▶ [Dataset rows]:
******************************
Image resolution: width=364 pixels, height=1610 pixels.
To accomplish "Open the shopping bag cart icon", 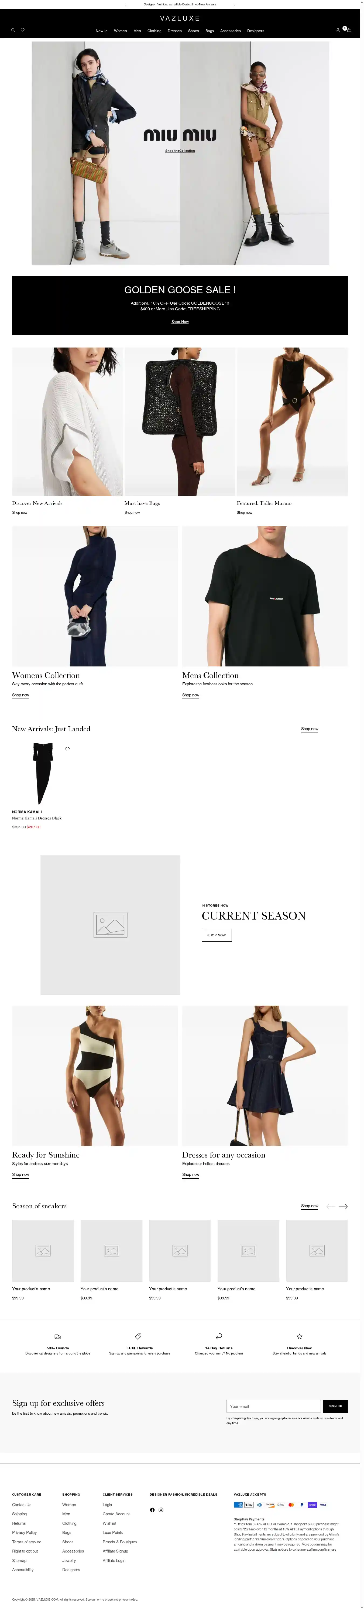I will point(349,30).
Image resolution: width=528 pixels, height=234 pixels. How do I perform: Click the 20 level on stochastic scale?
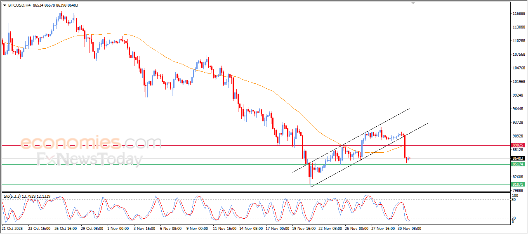514,218
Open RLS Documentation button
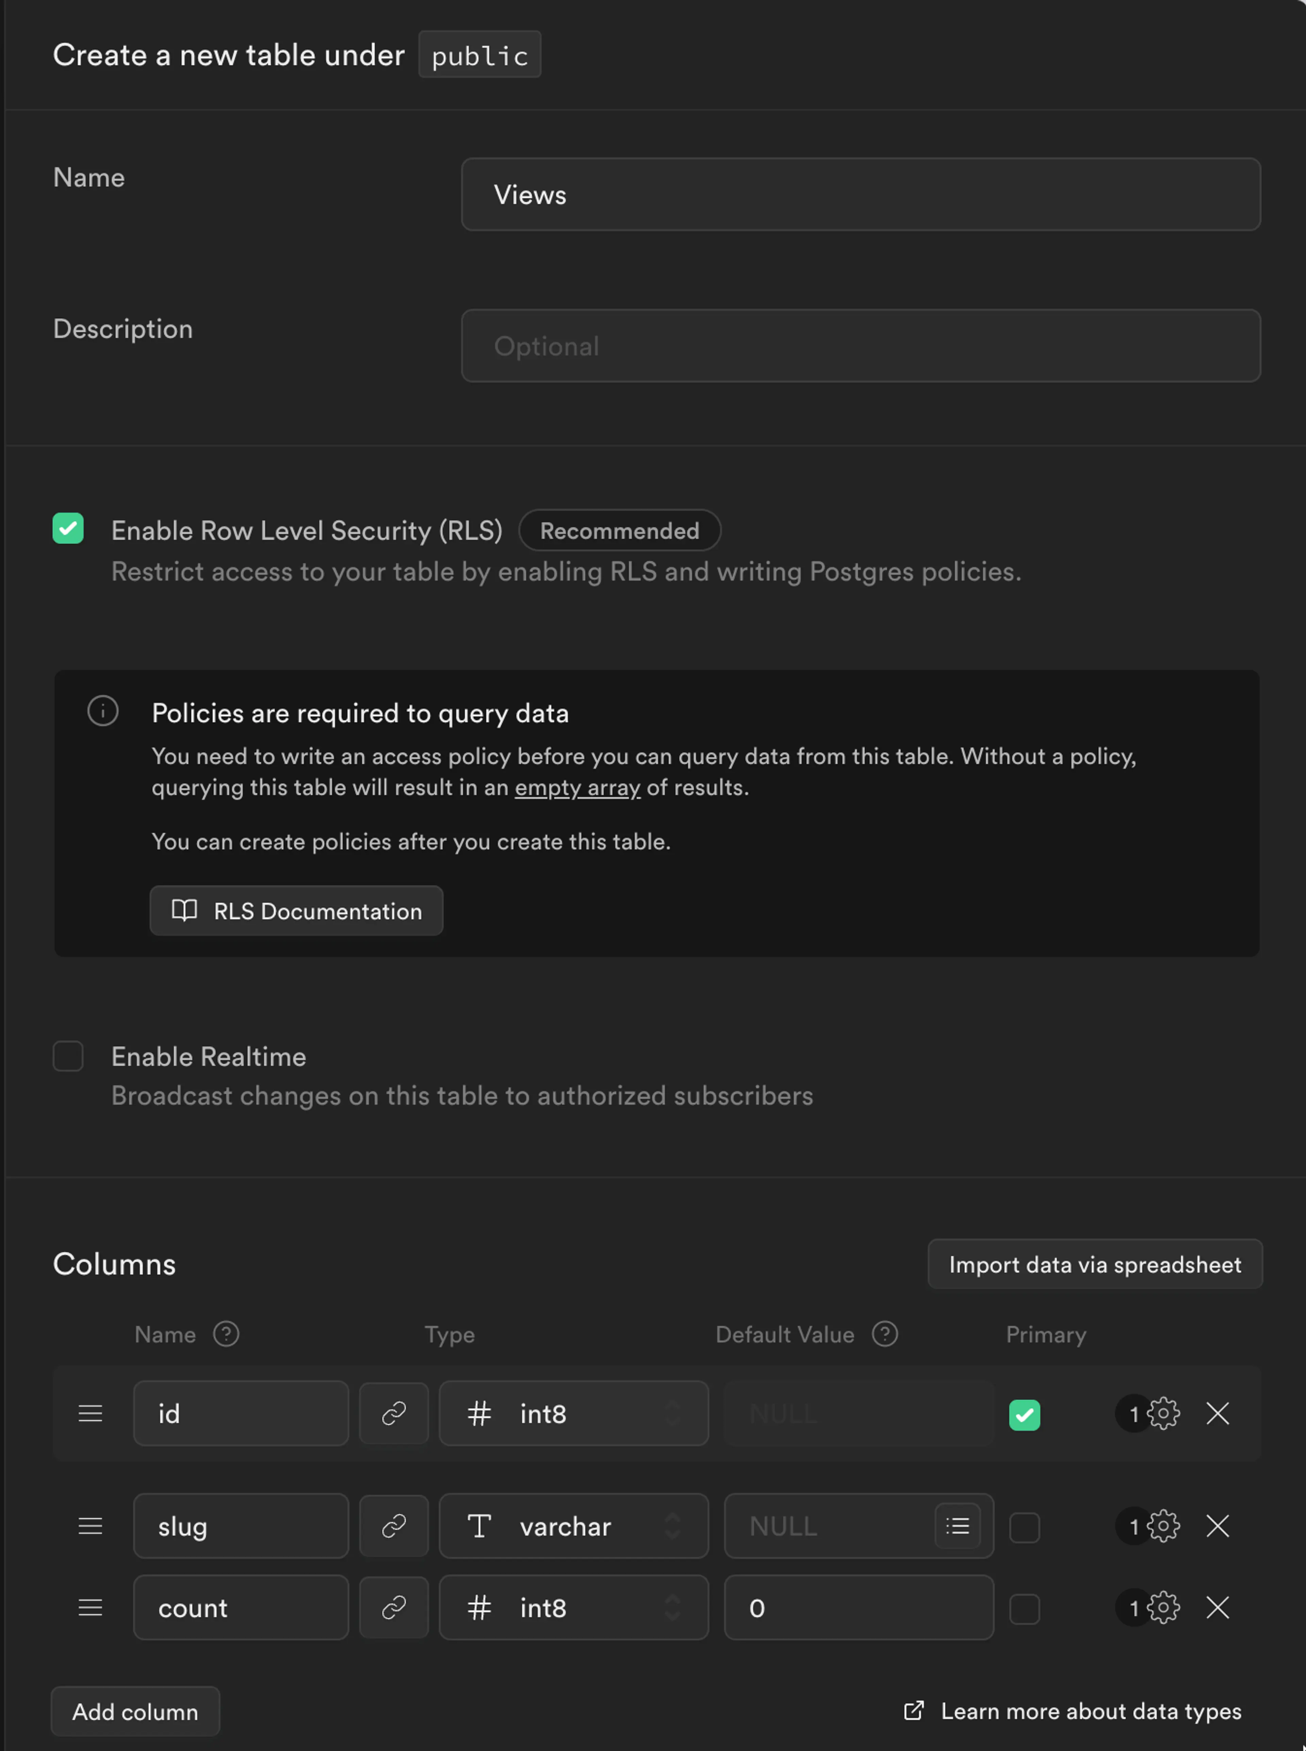The height and width of the screenshot is (1751, 1306). click(296, 910)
******************************
▶ [Task requirements]:
Convert the lines of the listing, from the line containing "Image resolution: width=528" through the end of the listing, into a JSON array of strings with one string per line, skipping blank lines. Leave the pictures out of the output.

▶ [The result]:
[
  "Image resolution: width=528 pixels, height=234 pixels. How do I perform: Click the 20 level on stochastic scale?",
  "514,218",
  "Open RLS Documentation button",
  "The height and width of the screenshot is (1751, 1306). click(296, 910)"
]